Dans le cadre de l'ANI, deux tiers des contrats que nous avons signés relèvent du moyen de gamme ou du haut de gamme. Soit 56 euros par mois en moyenne dans le premier cas, 100 euros dans le second. Un tiers des entreprises seulement a opté pour le contrat socle à 24 euros (pour un salarié seul).

 En revanche, des assureurs traditionnels, comme Generali, n'ont pas hésité à casser les tarifs. Ils devront sans douter les revoir à la hausse par la suite.  « De nombreux acteurs du marché vont devoir revoir leurs tarifs à la hausse ou en sortir » estime Pascal Compet.

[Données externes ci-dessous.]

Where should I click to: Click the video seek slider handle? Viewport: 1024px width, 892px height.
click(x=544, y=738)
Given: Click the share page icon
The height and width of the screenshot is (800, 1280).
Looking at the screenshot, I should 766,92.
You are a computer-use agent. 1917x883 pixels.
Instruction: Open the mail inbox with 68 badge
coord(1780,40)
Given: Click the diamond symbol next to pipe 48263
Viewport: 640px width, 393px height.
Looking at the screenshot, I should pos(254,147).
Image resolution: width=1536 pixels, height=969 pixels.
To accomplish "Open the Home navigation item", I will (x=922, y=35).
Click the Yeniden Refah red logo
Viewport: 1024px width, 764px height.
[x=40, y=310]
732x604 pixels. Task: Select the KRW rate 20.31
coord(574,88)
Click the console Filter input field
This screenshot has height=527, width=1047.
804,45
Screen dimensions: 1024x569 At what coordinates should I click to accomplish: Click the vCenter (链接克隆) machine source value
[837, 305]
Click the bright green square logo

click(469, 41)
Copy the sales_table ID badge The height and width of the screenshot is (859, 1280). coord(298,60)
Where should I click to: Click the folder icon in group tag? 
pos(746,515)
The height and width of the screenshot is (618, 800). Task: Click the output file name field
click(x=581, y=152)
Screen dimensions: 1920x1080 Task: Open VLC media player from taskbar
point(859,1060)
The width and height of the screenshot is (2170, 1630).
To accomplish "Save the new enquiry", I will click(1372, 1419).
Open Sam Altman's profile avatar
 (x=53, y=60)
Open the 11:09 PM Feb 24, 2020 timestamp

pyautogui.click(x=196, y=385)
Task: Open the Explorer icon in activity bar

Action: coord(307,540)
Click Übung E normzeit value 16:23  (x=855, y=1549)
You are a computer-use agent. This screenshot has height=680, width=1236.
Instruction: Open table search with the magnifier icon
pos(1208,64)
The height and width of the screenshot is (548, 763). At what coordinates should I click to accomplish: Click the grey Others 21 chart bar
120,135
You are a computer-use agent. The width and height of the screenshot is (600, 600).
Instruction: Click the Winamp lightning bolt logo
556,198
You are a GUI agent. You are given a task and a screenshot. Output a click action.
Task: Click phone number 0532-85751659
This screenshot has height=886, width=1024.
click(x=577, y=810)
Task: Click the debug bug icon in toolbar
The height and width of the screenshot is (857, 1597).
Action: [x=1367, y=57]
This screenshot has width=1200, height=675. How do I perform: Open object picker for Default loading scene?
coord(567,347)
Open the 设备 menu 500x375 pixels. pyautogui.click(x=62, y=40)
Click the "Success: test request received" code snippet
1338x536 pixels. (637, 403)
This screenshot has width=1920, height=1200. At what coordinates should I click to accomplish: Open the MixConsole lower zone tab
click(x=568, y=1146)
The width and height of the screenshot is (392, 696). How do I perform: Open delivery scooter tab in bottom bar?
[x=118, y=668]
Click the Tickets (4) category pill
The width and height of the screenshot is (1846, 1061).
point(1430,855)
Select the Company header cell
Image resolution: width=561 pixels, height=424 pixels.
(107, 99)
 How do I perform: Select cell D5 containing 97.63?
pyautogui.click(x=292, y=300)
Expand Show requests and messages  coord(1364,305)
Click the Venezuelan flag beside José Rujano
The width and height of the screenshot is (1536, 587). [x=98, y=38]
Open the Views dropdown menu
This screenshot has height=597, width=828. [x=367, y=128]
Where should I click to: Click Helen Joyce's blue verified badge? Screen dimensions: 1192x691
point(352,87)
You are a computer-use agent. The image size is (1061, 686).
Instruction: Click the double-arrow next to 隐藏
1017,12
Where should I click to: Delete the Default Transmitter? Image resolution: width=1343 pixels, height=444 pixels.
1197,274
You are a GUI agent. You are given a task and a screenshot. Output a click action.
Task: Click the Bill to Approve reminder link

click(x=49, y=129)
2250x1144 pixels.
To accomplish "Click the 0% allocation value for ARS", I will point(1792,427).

Christophe Scherrer surenchérit:

"Ceux qui pratiquent des prix très bas vont devoir les ajuster par la suite. Il y aura un redressement d'ici deux à trois ans, probablement. Il est difficile d'imaginer que des pertes sur la complémentaire santé soient compensées par des bénéfices par ailleurs. Tous les assureurs veulent équilibrer leurs comptes branche par branche ».